6. Annotation file of chromosome 15 "GFF3 format" 
Data Overview using Seqkit

Screenshot uploaded under title of Quick overveiw of Data

QC for data before trimming

we have checked the QC of all data we have downloaded (both the control and sample)
you can find the report uploaded for each control and sample file

Analysis of report:

We found an ALERT regarding with **per base sequence**  whcih appeared because lower 
+quartile for bases was less than 10 and WARNING about the duplication levels, length distribution
and overrepresented sequences 

Hisat2 Alignment for untrimmedd data


We first worked on chromosome 6, because we were tracking ESR-1 gene on chr 6 but after reviewing the main abstract 
of the study we figured out we need to work on chr 15 where NR2F2 is located. 

preparation of annotation file of chromosome 6 from GFF3 to GTF 
we used genometools first which shows a GTF2.2 having no gene id, only transcripts and gene id which wasn't specific 
for further feature count so we used gffreads tools after 


At first, we failed to work using for loop so we aligned each sample alone, but after solving the issue of for loop 
we reused it for conducting the resullts "viewd in details in issue number 11"

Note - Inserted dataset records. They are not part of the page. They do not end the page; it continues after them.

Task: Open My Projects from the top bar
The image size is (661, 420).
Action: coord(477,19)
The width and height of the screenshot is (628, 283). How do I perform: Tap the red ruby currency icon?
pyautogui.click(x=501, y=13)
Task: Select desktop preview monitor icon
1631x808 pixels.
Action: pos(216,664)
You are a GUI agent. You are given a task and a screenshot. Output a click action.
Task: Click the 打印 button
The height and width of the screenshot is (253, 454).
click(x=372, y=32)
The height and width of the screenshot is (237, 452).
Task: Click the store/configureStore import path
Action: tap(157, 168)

we aligned data using Hisat2 and these were the output of the four files (two samples and two controls)
The NR2F2 gene we are looking for appeared to be on Forward strand, that's why we focused on F in the command line 

Alignment Summary

## Control REP1 hs_REP1_T47D_shCTRL_RNAseq
23830798 reads; of these:
  23830798 (100.00%) were unpaired; of these:
    22636860 (94.99%) aligned 0 times
    1056038 (4.43%) aligned exactly 1 time
    137900 (0.58%) aligned >1 times
5.01% overall alignment rate

## Control REP2 hs_REP2_T47D_shCTRL_RNAseq
28344397 reads; of these:
  28344397 (100.00%) were unpaired; of these:
    26884448 (94.85%) aligned 0 times
    1377373 (4.86%) aligned exactly 1 time
    82576 (0.29%) aligned >1 times
5.15% overall alignment rate

## Sample REP1 hs_REP1_T47D_shNR2F2_RNAseq
26758033 reads; of these:
  26758033 (100.00%) were unpaired; of these:
    25388901 (94.88%) aligned 0 times
    1288608 (4.82%) aligned exactly 1 time
    80524 (0.30%) aligned >1 times
5.12% overall alignment rate

## Sample REP2 hs_REP2_T47D_shNR2F2_RNAseq
29668645 reads; of these:
  29668645 (100.00%) were unpaired; of these:
    28147110 (94.87%) aligned 0 times
    1435885 (4.84%) aligned exactly 1 time
    85650 (0.29%) aligned >1 times
5.13% overall alignment rate

Visualization of untrimmed /*bam.bai files using IGV

we visualized the bam and bam.bai files using IGV. These screenshots were attached in the folder 
entitled "Visualization of  Un-trimmed Data with IGV"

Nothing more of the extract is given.